Reef fish swim above the coral on the reef in Papahānaumokuākea Marine National Monument. Photo Credit: Karen Bryan/HIMB/NOAA

AnimalsEnvironment United States 1. December 2022

There Are Plenty More Fish in the (Protected!) Sea

Studies show that fish populations are rebounding in the Papahānaumokuākea Marine National Monument in the Hawaiian islands – one of the largest protected areas on the planet.

“This idea of large scale marine protected areas is relatively new. That has lended a kind of urgency that has spread throughout the Pacific,” says Kekuewa Kikiloi, associate professor at the Hawai’inuiākea School of Hawaiian Knowledge. “It’s pretty amazing to see the level of mutual support and how much this genre of marine conservation is growing so quickly.”

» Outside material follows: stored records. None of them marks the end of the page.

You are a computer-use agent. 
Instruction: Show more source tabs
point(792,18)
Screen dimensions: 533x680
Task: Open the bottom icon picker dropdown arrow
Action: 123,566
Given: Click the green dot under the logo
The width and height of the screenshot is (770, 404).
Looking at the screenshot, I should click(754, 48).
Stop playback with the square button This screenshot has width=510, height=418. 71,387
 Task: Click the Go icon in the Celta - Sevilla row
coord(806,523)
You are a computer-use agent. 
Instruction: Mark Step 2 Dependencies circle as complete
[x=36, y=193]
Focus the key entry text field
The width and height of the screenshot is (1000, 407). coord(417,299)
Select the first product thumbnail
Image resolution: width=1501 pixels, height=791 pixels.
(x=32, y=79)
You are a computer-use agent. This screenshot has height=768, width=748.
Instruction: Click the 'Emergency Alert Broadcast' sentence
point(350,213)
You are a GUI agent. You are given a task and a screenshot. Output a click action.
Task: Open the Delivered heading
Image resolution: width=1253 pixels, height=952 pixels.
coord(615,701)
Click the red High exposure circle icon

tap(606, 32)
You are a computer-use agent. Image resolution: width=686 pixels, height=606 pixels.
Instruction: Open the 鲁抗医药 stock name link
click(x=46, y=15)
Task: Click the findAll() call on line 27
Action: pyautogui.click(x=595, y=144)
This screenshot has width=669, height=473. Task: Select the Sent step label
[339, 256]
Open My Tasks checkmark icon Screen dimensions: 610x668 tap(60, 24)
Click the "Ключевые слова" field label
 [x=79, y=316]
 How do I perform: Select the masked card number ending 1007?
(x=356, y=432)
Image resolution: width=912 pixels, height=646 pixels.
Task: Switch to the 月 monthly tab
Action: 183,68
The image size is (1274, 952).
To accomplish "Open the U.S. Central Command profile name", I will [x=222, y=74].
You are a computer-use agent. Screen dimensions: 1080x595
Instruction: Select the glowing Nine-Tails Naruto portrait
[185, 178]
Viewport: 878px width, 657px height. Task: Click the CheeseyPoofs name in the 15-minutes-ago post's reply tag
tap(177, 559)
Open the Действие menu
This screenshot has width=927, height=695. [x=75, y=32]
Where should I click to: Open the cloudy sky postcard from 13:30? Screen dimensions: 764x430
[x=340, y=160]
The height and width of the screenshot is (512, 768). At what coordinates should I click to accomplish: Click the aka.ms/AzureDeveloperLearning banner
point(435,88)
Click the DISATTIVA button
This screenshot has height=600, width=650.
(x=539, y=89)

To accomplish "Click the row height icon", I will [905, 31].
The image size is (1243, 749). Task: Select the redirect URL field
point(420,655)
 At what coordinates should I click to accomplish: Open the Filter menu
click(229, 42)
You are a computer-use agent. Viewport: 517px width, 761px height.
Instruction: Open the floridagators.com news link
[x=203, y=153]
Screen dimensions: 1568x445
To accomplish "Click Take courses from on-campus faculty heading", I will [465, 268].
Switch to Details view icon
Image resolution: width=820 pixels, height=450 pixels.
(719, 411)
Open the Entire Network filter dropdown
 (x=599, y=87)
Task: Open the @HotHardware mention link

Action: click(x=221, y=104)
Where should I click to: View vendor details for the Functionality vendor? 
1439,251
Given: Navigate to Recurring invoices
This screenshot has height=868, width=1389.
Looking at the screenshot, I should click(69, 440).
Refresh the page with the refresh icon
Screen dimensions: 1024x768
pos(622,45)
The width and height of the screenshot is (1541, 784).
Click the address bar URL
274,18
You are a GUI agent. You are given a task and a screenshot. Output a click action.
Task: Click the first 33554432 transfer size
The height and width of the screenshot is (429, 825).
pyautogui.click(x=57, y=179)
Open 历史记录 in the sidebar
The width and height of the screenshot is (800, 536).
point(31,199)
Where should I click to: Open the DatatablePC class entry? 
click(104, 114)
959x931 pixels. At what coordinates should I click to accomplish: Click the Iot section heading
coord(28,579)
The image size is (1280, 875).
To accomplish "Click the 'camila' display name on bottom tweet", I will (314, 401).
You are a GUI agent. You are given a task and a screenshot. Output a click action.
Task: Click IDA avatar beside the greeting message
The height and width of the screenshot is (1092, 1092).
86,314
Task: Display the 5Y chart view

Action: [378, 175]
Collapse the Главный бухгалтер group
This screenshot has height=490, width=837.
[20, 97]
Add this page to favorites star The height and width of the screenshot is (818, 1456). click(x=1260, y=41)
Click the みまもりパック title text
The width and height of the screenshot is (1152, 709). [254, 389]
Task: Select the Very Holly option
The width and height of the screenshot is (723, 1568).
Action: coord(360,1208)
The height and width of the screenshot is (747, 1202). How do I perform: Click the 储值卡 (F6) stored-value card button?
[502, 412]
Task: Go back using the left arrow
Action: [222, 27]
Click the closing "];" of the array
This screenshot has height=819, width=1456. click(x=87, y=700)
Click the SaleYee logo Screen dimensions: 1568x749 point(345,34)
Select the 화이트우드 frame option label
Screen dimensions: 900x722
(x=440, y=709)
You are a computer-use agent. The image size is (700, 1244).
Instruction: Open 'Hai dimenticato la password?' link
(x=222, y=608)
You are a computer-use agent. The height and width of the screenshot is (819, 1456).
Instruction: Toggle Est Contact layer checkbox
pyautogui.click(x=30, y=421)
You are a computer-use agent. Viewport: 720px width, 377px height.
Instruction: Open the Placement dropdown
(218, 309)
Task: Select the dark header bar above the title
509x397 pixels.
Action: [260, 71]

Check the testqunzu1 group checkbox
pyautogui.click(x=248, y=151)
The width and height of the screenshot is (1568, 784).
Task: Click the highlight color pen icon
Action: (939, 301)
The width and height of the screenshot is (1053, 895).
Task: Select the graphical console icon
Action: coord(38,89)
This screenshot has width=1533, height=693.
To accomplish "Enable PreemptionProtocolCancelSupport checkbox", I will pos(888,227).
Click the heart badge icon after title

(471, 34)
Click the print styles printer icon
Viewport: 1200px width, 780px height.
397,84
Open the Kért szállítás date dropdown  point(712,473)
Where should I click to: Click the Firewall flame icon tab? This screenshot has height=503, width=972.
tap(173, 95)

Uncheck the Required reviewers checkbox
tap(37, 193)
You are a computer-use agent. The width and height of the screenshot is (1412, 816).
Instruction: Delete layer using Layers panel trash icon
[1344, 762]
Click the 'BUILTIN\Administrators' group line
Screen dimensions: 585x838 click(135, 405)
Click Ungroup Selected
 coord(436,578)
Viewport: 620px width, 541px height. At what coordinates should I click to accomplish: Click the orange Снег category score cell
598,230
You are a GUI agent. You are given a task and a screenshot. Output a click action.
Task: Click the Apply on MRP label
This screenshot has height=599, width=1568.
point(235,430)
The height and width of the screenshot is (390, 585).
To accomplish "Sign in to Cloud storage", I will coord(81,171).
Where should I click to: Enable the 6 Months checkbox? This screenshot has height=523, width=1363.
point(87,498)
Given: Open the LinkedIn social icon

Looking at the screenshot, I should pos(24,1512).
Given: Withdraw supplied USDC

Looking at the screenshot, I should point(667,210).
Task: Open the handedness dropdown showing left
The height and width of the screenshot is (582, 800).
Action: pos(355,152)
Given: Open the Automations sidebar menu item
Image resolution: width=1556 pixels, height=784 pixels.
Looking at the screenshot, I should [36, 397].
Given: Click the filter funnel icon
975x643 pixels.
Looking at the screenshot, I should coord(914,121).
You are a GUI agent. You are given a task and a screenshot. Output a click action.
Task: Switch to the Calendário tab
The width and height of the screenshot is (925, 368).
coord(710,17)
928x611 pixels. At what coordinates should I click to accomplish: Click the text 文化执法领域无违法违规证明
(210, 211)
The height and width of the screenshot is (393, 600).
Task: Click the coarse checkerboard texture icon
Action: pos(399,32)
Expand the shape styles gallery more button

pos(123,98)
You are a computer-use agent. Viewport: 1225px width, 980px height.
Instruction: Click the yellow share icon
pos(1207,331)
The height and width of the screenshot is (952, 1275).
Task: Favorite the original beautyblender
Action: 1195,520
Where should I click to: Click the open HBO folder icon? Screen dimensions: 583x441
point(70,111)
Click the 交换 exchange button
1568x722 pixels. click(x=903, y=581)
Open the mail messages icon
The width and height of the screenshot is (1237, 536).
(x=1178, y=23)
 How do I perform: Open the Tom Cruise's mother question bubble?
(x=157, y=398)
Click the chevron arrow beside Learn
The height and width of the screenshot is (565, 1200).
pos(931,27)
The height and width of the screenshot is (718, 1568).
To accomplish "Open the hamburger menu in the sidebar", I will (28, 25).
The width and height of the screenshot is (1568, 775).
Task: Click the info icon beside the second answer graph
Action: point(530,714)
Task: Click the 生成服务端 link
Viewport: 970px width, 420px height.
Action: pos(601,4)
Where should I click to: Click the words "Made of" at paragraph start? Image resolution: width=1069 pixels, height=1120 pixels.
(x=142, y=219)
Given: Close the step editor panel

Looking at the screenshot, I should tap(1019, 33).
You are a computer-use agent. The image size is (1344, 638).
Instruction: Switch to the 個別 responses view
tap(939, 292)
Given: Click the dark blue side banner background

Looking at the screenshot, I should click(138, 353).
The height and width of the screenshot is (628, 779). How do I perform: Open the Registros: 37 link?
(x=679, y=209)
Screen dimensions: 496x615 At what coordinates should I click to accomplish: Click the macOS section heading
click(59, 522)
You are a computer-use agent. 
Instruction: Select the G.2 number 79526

Parts of the area have been protected since the early 1900s under the presidency of Theodore Roosevelt. In 2016, President Barack Obama expanded the protected area to 580,000 square miles – an area almost the size of Alaska. Scientists set out to determine if the fish populations in the Papahānaumokuākea Marine National Monument were indeed rebounding because of no-fishing zones, or if something else was occurring. They conclude that indeed the fish populations that are rebounding are able to do so because of the 2016 law that greatly expanded the protection of the area.